**Given request**
Please gather every line below that contains the string "dimensions", copying each one in full. Case matters.

※ ※ ※

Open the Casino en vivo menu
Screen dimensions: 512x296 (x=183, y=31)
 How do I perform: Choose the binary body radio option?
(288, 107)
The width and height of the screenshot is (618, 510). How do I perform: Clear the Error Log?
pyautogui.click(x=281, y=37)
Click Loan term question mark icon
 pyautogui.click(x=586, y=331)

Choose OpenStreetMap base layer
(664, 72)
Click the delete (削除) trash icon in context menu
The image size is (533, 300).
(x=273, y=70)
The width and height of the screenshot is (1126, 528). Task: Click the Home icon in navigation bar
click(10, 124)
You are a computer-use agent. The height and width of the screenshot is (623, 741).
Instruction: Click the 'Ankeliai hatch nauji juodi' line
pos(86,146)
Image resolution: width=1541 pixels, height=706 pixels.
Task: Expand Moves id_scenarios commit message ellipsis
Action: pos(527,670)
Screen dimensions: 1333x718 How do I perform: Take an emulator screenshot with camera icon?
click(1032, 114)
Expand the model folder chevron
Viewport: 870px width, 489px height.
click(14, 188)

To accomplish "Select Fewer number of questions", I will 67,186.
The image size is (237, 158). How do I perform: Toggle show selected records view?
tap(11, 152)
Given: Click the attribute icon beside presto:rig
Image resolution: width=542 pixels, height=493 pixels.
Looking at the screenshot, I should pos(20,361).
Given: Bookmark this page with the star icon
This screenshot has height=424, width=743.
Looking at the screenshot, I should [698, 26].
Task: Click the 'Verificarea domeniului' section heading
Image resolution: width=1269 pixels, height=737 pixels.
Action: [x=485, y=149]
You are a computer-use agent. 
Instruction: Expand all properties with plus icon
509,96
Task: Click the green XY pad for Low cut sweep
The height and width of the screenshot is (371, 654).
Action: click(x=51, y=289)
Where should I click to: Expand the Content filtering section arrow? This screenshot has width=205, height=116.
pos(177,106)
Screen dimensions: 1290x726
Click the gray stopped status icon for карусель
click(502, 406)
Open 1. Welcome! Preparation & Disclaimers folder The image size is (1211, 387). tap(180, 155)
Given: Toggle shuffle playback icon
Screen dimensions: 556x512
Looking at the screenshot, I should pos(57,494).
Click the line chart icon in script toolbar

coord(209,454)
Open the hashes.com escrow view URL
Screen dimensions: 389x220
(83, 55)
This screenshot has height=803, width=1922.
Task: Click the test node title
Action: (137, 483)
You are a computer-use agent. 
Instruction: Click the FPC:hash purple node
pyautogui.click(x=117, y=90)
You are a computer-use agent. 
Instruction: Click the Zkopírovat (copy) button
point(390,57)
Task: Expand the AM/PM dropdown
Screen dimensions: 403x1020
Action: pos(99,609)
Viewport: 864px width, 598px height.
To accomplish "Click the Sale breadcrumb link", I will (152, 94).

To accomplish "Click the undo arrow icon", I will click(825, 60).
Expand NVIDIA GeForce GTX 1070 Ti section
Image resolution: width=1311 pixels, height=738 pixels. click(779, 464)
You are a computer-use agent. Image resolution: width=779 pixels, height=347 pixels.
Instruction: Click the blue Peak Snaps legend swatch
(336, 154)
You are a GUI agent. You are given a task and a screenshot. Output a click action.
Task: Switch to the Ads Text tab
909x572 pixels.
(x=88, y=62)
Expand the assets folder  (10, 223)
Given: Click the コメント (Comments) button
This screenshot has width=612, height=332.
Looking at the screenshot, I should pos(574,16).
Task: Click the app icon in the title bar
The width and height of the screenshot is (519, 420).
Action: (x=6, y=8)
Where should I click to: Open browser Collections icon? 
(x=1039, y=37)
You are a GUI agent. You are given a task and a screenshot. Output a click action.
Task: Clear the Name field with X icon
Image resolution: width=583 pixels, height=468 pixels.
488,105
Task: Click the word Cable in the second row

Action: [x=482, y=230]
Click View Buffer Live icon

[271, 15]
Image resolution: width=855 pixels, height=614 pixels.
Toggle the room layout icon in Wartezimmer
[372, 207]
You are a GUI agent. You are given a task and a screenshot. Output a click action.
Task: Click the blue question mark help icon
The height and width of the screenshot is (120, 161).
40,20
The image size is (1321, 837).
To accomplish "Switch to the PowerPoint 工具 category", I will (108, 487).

※ ※ ※

**Result of the task**
Screen dimensions: 512x296 (x=183, y=31)
Screen dimensions: 1333x718 How do I perform: Take an emulator screenshot with camera icon?
Screen dimensions: 1290x726
Screen dimensions: 556x512
Screen dimensions: 389x220
Screen dimensions: 403x1020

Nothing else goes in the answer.